Low Back Rehab for Roller Derby

Feeling the hurt from practice last night and constantly turning left? You probably need some post-roller derby low back rehab. This video of mostly symmetrical movements for the lower back will help you get things back in balance and carry on with your day.

Side Bends: The Antidote to Left Turn Syndrome

I’m a big fan of side bends these days, especially with marathon training and when I’ve been on the track or at the rink. Left turn syndrome is real, y’all.

It’s nice to move in a direction that isn’t forward or backward. They feel awesome for my obliques, hips, and low back.

Standing side bends are great, and you can do them pretty much anywhere, on or off skates, which is helpful. The catch is that you have to be careful not to let them turn into slight forward bends or back bends–and I see that happen a lot–or you’re not going to get the sweet relief that you’re craving.

Enter: the lying-down side bend, sometimes known as banana pose.

Lie down on your back with your legs stretched out and your arms alongside your ears. Maybe take hold of opposite elbows, forearms, or wrists.

Start to wiggle your legs and feet toward the right, and maybe cross your left ankle on top of your right ankle. Once you’ve moved your legs over–without picking your left hip up off the ground–shift your head, arms, and shoulders toward the right. You’re making a banana shape!

Side bend top - enhanced

Let your head rest in a way that feels comfortable for your neck; you might have it lean against one arm. And then?

Breathe. Let your body rest. Depending on where you’re holding tension in your body, you might feel the stretch up near your left armpit, or along the left side of your ribs or waist, or on the outside of your left hip and thigh.
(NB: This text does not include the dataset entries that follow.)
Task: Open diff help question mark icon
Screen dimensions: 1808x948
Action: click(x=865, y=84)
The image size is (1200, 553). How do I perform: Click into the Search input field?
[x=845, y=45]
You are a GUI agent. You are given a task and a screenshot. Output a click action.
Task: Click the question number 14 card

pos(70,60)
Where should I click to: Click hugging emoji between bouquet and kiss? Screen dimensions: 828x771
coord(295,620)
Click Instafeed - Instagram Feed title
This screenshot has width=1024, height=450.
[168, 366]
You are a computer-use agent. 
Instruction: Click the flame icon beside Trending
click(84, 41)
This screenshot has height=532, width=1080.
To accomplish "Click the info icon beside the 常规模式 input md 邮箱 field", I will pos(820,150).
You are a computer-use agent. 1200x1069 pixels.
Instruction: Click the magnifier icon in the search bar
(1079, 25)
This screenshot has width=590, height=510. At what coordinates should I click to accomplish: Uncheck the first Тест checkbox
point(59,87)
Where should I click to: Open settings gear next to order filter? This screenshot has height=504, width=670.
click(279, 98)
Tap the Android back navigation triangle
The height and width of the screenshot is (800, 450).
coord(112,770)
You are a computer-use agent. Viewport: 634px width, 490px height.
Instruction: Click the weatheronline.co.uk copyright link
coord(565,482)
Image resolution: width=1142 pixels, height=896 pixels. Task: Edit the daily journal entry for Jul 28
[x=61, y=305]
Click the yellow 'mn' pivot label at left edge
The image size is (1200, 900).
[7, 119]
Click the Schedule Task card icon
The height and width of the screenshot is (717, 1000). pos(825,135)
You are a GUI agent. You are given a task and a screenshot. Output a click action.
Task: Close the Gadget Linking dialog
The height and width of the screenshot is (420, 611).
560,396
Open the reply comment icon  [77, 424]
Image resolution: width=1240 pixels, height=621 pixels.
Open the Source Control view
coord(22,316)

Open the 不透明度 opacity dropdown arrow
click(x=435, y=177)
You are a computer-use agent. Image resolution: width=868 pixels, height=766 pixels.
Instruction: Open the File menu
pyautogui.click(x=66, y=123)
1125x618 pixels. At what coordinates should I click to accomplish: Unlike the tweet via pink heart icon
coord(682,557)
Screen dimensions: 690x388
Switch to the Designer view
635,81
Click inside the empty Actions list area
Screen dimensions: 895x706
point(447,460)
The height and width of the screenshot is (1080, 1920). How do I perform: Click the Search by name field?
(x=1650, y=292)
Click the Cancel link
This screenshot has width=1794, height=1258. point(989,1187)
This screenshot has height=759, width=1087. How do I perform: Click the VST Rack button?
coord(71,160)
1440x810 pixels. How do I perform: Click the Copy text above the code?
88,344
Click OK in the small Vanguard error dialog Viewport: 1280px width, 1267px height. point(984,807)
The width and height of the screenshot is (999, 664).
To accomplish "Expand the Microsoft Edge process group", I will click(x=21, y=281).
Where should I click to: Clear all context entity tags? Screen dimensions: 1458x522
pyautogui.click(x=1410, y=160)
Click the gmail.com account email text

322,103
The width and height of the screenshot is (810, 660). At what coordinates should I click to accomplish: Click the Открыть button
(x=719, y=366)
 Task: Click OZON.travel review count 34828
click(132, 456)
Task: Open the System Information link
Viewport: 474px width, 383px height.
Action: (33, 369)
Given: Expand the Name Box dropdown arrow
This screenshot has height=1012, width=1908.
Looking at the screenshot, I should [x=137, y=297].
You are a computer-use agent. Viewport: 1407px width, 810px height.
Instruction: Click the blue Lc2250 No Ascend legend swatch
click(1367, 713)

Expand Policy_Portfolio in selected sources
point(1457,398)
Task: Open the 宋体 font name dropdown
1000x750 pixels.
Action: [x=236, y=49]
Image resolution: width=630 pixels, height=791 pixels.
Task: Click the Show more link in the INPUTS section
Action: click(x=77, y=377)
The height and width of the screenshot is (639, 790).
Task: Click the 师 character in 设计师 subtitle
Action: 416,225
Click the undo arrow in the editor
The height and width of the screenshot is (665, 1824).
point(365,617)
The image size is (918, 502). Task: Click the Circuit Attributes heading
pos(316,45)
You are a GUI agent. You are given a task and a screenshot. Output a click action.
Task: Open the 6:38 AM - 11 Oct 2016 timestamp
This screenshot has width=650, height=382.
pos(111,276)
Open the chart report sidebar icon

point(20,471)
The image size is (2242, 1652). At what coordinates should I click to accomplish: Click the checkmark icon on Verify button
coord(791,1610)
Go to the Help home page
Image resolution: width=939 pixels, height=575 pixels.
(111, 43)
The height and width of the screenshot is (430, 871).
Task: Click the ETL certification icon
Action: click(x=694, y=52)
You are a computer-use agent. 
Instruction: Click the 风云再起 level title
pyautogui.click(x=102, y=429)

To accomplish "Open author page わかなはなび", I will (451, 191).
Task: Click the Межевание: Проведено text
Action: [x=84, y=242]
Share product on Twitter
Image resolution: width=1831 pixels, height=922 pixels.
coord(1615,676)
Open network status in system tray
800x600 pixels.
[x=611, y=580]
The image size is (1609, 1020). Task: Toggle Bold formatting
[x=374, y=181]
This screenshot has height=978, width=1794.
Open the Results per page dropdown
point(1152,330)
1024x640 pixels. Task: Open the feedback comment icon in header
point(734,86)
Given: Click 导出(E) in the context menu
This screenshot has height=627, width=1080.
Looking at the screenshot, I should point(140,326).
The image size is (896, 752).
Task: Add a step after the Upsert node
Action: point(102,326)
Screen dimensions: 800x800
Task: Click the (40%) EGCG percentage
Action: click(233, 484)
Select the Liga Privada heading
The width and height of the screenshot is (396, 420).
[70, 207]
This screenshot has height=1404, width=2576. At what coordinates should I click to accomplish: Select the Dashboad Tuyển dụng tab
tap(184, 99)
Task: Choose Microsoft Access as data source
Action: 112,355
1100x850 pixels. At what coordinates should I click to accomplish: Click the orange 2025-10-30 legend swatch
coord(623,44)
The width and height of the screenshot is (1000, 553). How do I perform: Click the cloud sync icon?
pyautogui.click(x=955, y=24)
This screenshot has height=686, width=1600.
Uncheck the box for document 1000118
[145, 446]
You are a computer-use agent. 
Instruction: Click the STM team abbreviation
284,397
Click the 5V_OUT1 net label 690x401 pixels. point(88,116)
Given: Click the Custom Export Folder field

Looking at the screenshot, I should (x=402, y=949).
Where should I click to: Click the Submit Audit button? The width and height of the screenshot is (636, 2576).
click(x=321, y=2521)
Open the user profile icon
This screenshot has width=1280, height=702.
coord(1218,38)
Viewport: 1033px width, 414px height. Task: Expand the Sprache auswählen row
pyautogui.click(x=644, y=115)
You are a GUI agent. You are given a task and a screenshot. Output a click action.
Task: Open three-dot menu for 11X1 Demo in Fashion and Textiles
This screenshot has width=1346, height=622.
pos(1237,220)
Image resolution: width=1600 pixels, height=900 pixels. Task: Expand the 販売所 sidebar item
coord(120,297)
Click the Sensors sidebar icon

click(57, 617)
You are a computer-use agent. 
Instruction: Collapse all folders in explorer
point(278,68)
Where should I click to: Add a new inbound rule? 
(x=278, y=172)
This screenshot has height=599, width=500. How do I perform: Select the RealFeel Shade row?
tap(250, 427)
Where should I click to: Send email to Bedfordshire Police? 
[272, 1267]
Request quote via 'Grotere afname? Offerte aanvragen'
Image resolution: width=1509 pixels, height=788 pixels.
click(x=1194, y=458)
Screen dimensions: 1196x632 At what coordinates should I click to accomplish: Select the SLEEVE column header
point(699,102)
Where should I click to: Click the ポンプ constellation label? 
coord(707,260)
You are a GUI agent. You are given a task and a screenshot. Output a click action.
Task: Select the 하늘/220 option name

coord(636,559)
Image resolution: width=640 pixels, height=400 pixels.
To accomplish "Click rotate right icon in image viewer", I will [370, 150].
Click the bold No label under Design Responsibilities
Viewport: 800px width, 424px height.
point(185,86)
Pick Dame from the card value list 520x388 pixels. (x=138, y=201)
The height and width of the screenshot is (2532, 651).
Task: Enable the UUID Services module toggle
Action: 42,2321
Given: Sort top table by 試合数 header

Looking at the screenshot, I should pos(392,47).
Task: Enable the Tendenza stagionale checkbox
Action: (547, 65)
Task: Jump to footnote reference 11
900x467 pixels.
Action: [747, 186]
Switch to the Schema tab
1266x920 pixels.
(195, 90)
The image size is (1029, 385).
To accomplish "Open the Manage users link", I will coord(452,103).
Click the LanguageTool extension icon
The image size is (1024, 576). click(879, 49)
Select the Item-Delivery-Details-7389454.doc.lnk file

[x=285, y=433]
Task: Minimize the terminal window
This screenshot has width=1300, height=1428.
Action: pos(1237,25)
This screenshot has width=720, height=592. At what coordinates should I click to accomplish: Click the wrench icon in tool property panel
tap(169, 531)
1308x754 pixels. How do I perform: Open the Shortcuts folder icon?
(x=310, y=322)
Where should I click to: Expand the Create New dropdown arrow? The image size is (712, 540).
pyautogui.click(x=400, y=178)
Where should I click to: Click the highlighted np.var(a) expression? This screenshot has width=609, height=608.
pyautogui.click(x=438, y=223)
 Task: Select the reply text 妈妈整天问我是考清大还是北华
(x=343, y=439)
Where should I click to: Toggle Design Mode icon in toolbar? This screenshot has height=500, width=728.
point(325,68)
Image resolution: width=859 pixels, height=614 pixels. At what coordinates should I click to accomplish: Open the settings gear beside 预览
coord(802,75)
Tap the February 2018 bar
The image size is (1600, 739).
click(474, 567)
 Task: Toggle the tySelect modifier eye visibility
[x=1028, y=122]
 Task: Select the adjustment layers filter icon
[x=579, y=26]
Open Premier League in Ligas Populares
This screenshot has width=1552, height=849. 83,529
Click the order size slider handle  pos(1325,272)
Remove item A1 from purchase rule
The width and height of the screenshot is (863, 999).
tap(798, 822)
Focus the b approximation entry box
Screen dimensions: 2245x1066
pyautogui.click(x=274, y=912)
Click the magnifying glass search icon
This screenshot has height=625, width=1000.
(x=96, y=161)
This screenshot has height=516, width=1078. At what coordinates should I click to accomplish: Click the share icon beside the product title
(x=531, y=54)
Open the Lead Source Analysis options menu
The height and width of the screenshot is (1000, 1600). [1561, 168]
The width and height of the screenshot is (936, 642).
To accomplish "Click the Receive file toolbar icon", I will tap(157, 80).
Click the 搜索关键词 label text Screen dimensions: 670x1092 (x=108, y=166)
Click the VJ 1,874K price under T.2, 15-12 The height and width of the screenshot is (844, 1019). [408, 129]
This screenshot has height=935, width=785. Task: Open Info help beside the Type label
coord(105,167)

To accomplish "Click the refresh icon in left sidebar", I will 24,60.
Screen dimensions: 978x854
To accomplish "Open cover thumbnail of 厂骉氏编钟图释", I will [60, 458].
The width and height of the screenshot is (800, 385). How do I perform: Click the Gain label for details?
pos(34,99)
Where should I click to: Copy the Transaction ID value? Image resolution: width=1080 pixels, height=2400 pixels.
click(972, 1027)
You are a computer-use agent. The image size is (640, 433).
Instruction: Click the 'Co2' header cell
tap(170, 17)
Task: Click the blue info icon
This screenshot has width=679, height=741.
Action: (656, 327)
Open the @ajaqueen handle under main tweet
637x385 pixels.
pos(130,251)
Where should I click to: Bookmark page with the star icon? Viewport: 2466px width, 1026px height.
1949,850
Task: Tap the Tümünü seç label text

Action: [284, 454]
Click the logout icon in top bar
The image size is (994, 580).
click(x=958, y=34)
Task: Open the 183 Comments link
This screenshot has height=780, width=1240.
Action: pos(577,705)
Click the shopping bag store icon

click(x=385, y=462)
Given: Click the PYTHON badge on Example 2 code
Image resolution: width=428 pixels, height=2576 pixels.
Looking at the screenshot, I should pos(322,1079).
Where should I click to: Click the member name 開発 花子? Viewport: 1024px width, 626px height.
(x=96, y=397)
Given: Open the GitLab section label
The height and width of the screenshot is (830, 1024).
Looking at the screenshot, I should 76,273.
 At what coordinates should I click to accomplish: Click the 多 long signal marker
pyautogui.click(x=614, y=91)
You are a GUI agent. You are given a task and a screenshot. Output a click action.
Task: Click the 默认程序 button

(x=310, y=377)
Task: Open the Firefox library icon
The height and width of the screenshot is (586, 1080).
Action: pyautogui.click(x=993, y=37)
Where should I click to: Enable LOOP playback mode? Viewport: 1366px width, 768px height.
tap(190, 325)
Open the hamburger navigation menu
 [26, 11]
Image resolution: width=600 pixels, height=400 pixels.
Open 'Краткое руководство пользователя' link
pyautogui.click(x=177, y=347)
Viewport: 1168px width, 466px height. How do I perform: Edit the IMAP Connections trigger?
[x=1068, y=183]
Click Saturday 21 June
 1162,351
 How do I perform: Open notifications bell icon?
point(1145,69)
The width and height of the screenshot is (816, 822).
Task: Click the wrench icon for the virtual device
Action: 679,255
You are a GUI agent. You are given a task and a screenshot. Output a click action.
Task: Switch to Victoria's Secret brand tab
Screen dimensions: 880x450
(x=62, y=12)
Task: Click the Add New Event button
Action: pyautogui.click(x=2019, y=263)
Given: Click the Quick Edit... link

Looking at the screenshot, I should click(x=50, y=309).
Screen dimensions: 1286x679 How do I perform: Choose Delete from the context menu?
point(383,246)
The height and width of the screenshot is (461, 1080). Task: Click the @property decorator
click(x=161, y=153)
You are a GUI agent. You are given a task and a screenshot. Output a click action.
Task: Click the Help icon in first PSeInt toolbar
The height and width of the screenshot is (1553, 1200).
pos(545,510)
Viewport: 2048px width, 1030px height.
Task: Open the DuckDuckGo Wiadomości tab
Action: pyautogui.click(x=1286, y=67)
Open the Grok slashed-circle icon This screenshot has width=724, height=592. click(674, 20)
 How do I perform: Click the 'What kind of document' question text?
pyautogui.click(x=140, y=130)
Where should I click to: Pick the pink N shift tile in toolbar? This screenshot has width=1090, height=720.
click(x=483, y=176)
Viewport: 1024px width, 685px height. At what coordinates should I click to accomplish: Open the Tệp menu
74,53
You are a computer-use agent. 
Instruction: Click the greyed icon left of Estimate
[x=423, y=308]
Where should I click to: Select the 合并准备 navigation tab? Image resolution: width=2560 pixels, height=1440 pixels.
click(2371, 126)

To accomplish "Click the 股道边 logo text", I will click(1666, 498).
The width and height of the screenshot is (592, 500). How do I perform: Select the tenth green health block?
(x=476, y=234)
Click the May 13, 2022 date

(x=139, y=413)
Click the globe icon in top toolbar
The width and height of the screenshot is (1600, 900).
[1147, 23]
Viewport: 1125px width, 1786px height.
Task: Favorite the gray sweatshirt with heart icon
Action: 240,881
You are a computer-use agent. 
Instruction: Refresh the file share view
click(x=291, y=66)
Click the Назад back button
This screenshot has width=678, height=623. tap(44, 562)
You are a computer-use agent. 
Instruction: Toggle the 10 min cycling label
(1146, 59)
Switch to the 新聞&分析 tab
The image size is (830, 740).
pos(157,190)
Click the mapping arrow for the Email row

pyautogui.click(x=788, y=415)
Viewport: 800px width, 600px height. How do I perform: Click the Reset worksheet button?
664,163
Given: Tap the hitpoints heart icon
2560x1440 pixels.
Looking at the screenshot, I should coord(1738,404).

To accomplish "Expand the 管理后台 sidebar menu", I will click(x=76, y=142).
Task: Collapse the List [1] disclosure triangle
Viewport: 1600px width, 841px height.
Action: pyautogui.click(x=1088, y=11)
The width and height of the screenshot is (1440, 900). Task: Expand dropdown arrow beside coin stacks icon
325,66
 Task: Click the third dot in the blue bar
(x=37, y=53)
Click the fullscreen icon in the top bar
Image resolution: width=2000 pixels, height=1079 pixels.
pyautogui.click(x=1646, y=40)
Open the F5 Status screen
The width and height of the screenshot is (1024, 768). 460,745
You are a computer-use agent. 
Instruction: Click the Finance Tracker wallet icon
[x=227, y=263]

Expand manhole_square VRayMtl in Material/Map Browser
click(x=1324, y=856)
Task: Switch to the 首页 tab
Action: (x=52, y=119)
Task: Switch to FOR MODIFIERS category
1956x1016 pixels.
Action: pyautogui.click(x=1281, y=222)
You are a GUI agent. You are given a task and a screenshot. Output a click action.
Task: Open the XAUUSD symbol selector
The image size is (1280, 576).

Breathe. Rest. A few minutes to restore makes a big difference in your ability to keep kicking ass.

When you’re ready–maybe after one minute, or maybe several–switch to the other side. You might stay a little less time with legs and arms shifted to the right. Don’t feel like both sides need to be a 100% precise match, because they probably aren’t. #thanksrollerderby

Side bend side - brightened

I’ve got more side-bending and low back love coming up soon, plus more yoga for your mental game. If you’re in the off-season, now’s an awesome time to work on recovery, moving better, and feeling ready to rock when it’s time to get back on the track.

Low Back Rehab

You’ve started strengthening your low back. (I hope!) Next up: how to stretch those muscles. It’s nothing too aggressive–that’s not my style–but it can definitely help with some low back rehab.

Here’s the thing about getting rid of pain, which you probably already know if you’ve been through PT: it takes time. It’s about slow movements, undoing your old patterns, and learning how to use your muscles in a different way. What you see in the video below might not look like much (seriously), but once you play with it, you’ll get some sweet little low back stretches that’ll feel awesome after three hours of practice.

Sounds pretty good, right?

One move that’ll help with getting the low abdominal action for this stretch is right here on the blog. If you haven’t already checked that out, you’ll love the strengthening and stability that you’ll gain from it!

Low Back Pre-hab

If you’ve ever felt like your low back would never recover after practice, this video is for you.

A lot of times, the response to low back pain is to strengthen the abs, whether that’s with crunches, planks, or something else. The thing is, if you’re not also teaching your low back muscles how to support and stabilize, it’s going to cause a different kind of imbalance. It can also be super helpful to start with something a little less aggressive–as much as you might want to dive right into the tough stuff. Baby steps, y’all.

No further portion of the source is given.